[Dataset entries]
•••••

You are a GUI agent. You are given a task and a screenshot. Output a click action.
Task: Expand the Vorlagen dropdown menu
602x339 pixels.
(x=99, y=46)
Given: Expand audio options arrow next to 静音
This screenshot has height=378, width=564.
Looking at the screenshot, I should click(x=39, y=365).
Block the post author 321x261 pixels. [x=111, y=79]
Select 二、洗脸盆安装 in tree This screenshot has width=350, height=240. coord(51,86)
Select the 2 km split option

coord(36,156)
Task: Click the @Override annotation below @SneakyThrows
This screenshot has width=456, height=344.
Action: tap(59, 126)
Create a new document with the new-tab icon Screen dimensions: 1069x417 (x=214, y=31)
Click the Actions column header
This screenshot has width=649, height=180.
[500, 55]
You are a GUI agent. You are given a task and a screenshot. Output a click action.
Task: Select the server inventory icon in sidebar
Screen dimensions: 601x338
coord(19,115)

•••••

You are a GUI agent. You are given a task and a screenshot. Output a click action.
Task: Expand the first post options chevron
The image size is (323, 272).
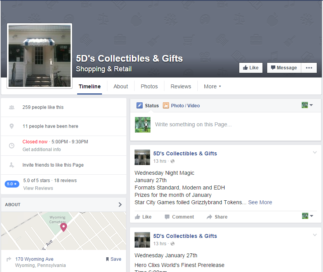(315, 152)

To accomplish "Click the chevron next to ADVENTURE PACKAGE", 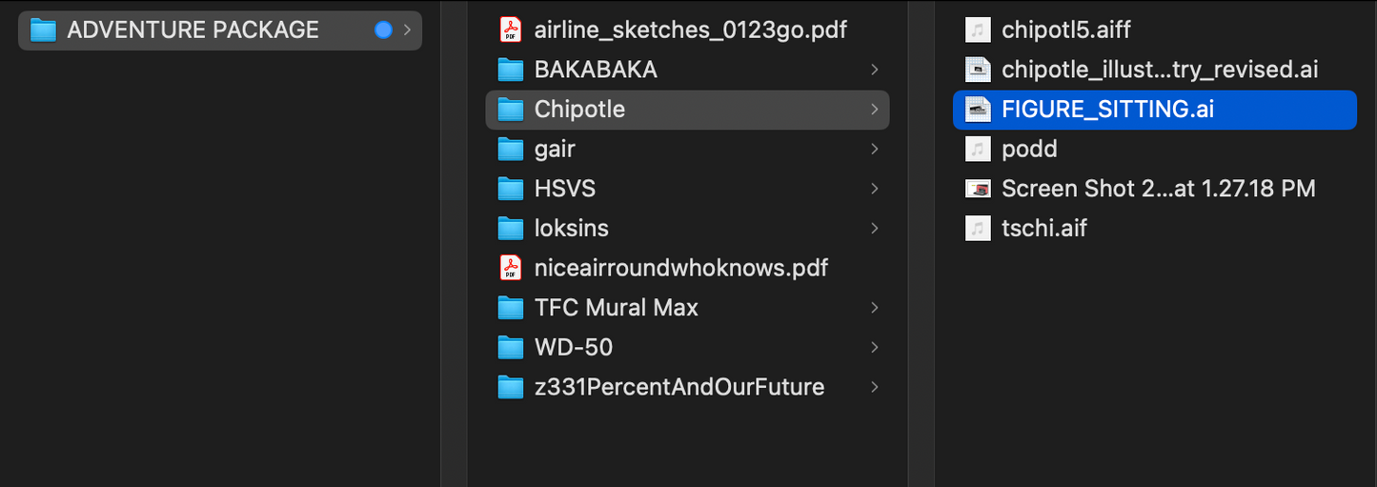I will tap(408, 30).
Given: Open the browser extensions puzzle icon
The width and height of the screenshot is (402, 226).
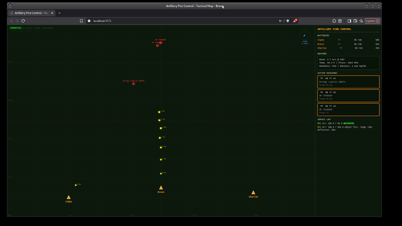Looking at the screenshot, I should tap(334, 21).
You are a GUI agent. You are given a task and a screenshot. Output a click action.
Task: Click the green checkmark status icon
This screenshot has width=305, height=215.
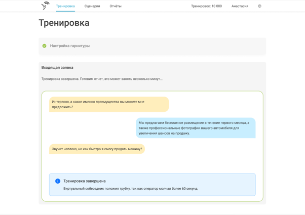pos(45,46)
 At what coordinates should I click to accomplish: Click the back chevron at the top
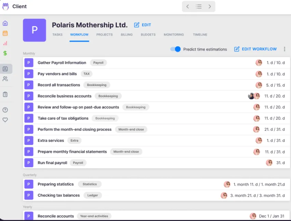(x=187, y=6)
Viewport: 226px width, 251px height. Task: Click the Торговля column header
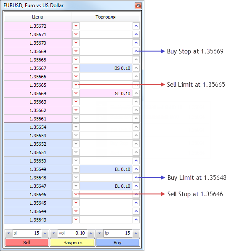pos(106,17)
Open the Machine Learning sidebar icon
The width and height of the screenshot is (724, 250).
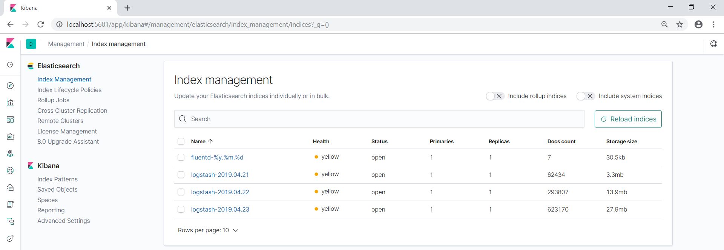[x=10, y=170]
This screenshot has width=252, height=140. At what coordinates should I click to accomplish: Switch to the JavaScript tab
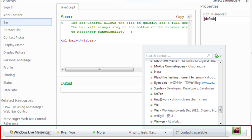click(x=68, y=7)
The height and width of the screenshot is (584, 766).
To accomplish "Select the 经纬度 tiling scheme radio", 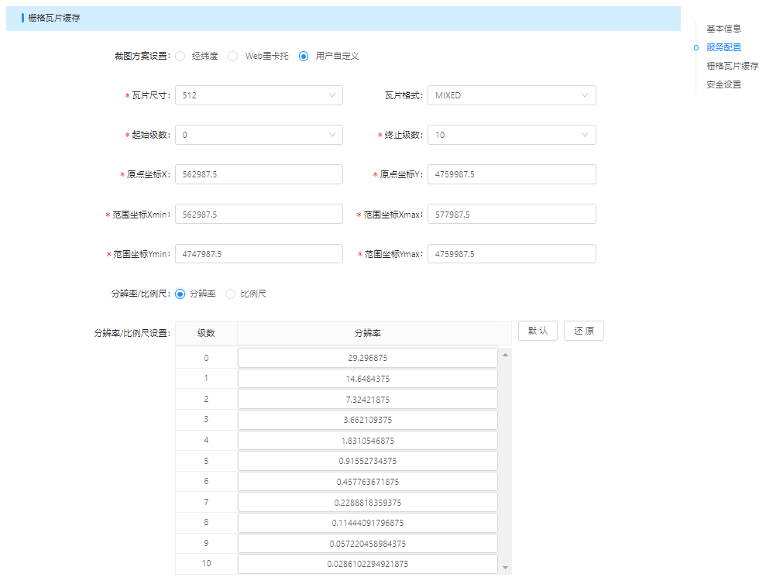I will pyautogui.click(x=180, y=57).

•••••

[What you need to do] Your answer should consist of the lines from the line with "Given: Expand audio options arrow next to 静音" to the line with "Select 二、洗脸盆安装 in" above, repeated exactly, both ends included.

[Output for this exercise]
Given: Expand audio options arrow next to 静音
This screenshot has height=378, width=564.
Looking at the screenshot, I should click(x=39, y=365).
Block the post author 321x261 pixels. [x=111, y=79]
Select 二、洗脸盆安装 in tree This screenshot has width=350, height=240. coord(51,86)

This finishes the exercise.